Bei einem Wechsel auf IP-Telefonie stellt die benötigte Bandbreite für Unternehmen meist nur ein geringes Problem dar, weil diese in der Regel schnell verfügbar ist. Größere Investitionen können anfallen, wenn die im Unternehmen eingesetzten Switches nicht multimediafähig sind. Power over Ethernet (PoE) sollten die Geräte auch unterstützen, was für den Fall eines Stromausfalls einen Steckplatz weniger in einem Notstromaggregat bedeutet.

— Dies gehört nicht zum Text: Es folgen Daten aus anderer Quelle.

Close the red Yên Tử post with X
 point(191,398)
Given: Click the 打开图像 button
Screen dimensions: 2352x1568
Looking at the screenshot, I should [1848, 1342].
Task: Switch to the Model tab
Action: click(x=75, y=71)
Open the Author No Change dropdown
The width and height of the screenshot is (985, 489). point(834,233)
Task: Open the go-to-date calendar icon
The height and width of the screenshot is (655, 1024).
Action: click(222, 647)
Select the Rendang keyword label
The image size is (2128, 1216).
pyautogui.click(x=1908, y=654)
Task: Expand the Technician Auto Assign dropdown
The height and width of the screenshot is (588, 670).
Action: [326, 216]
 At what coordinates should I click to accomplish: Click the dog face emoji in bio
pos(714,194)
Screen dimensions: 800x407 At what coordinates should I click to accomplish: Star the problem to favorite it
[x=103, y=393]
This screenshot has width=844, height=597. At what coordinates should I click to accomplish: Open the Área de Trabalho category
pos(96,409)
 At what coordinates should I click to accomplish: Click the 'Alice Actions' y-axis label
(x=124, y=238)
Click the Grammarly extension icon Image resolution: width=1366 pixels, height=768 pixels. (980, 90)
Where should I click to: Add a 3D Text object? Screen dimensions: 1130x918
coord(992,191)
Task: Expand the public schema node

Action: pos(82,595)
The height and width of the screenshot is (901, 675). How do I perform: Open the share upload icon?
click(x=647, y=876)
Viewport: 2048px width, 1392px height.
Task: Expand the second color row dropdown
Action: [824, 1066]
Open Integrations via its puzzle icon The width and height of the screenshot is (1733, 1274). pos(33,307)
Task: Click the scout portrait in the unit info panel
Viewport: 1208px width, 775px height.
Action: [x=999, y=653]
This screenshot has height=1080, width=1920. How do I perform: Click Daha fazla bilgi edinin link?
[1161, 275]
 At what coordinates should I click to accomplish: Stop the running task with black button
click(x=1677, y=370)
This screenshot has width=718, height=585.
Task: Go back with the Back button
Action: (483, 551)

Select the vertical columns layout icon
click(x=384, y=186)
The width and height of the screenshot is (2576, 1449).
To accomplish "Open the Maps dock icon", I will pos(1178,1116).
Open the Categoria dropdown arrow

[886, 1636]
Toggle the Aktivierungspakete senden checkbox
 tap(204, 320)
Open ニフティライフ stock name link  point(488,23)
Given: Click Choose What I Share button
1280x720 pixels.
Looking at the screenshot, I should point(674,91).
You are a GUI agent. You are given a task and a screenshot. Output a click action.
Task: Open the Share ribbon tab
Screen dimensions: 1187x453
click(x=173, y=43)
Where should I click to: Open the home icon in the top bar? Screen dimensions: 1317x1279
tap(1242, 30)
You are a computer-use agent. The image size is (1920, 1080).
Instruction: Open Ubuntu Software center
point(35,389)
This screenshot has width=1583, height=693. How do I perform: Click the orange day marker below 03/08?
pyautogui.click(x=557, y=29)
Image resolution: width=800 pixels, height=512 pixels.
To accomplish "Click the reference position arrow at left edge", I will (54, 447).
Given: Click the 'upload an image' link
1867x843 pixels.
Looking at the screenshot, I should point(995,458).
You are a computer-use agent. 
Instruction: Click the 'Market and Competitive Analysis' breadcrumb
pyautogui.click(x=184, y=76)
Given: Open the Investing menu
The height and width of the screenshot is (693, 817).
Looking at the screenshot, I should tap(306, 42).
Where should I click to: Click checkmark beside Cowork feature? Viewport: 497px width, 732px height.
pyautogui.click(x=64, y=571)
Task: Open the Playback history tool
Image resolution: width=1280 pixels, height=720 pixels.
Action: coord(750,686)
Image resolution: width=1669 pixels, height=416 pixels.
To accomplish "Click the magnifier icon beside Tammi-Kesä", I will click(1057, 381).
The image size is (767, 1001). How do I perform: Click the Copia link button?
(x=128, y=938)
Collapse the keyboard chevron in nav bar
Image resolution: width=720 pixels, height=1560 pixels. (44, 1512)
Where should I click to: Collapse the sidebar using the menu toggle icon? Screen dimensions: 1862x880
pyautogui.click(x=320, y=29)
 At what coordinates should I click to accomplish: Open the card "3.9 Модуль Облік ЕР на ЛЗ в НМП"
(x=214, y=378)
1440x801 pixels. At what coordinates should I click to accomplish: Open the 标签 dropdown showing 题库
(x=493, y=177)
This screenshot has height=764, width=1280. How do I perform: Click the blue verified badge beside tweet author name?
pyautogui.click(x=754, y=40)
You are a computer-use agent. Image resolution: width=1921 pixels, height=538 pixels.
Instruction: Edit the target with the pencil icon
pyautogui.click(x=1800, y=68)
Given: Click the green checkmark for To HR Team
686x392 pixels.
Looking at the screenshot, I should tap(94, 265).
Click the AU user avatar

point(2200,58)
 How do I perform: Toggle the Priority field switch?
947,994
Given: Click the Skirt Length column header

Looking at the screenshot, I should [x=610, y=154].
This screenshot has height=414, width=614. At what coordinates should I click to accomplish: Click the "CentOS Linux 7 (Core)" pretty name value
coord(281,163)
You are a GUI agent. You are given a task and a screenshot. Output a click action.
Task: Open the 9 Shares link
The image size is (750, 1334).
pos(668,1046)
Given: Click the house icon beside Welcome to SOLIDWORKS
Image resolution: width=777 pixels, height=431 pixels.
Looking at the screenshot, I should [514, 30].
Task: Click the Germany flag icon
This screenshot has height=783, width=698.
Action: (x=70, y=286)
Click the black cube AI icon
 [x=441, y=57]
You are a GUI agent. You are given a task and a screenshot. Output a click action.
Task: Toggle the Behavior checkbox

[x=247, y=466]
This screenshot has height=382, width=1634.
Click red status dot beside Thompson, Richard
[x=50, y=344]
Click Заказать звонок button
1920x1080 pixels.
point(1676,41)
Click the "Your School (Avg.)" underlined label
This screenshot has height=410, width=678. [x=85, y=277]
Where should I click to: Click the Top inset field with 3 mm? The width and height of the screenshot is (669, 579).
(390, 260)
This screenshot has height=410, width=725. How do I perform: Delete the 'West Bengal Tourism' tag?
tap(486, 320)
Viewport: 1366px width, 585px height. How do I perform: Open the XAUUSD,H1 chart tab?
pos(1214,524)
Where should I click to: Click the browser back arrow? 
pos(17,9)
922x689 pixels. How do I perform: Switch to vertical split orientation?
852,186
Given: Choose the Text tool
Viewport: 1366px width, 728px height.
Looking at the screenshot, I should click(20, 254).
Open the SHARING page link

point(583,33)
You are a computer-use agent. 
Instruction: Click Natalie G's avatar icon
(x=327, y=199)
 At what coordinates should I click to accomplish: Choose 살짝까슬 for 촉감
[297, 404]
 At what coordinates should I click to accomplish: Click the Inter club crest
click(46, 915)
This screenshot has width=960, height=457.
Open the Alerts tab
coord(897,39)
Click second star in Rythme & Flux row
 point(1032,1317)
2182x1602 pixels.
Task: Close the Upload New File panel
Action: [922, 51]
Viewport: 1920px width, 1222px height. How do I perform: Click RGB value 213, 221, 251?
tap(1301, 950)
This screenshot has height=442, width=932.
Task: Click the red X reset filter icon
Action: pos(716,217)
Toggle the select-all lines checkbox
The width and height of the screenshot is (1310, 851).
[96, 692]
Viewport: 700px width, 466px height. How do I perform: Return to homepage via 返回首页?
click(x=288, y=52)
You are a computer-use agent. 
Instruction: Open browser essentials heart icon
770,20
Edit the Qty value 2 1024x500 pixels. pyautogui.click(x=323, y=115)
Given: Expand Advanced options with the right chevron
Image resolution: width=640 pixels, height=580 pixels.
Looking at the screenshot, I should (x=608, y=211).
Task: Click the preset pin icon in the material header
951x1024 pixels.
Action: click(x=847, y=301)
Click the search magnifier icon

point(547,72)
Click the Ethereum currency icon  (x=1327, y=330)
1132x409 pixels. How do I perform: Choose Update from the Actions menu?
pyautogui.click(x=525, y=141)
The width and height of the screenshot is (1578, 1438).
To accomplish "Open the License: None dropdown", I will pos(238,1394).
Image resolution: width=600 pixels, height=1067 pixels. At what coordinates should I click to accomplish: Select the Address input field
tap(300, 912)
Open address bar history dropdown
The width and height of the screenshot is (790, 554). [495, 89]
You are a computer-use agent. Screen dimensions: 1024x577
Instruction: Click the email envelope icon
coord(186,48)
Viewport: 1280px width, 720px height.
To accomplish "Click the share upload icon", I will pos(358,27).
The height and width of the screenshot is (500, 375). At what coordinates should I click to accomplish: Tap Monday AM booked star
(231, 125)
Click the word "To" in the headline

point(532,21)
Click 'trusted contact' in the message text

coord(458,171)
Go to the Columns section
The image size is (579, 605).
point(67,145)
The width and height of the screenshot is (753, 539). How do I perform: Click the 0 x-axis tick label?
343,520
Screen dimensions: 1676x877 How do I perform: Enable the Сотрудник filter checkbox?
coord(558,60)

Dass nach einem Stromausfall bei VoIP die Telefonverbindung abbricht, während das alte analoge Netz seine eigene Stromversorgung hatte, ist ein häufiger Kritikpunkt. Laut Telekom-Pressesprecher Hafenrichter sei aber geplant, über eine Hardware-Komponente in der Vermittlungsstelle im IP-Netz einen analogen Anschluss zu simulieren, um diesen im Notfall mit Strom zu versorgen. Weitere Investitionen können auch für eine Firewall oder eine komplett neue TK-Anlage anfallen. Große Unternehmen haben als Telekommunikationssystem in der Regel spezielle Server im Einsatz, die meisten davon mit dem Unix-Derivat Asterisk. Diese Kommunikations-Server verfügen über Einschübe für Module mit Schnittstellen für Analog-, ISDN- und IP-Telefonie sowie für Faxgeräte und andere Anwendungen. Bei einer sanften Migration mit bestehender ISDN-Hardware ist die Anschaffung eines ISDN-, VoIP- oder Media-Gateways nötig, um beide Welten miteinander zu verbinden. Auf Carrier- oder ITSP-Seite ist der Netzübergang auch nötig, weshalb viele Experten gleich für die SIP-Trunking- oder Cloud-Variante plädieren. Probleme gibt es oft auch in der Kommunikation zwischen nicht kompatiblen Faxgeräten mit dem für Fax over IP (FoIP) geschaffenen T.38-Protokoll, weshalb auf beiden Seiten oft Gateways erforderlich sind. Zusätzlich erschweren Altlasten wie Alarmanlagen, Frankiermaschinen und Karten-Terminals den sanften Umstieg, sodass es naheliegt, gleich über eine All-IP-basierte UCC-Lösung nachzudenken.

Gerade größere Unternehmen mit Hunderten oder Tausenden von Telefonarbeitsplätzen entscheiden sich aber oft für die sanfte Migration, denn mitunter laufen noch Service- und Wartungsverträge für die bestehende Anlage. Die Preise von IP-Telefonen sind zwar kräftig gesunken, aber immer noch höher als die der ISDN- oder gar Analoggeräte. Etliche Unternehmen warten ab, bis die Preise weiter fallen – und investieren lieber in die erforderlichen Gateways.

Fazit

Schaut man sich die Vita der Deutschen Telekom und anderer Telefongesellschaften an, die den Trend zur IP-Telefonie lange verschlafen haben, wundert es nicht, dass viele Unternehmen sich noch reserviert zeigen. Zwar haben die Bundesnetzagentur und andere Regulierungsbehörden in Europa dafür gesorgt, dass bestehende ISDN-Hardware über Gateways in der IP-Welt weiter genutzt werden kann. Mittel- und langfristig sollten B2B-Kunden sich aber für SIP-Trunking oder gleich für eine Cloud-Lösung entscheiden. Die zusätzlichen Funktionen mögen heute noch keine große Rolle spielen, könnten morgen aber im internationalen Wettbewerb entscheidend sein.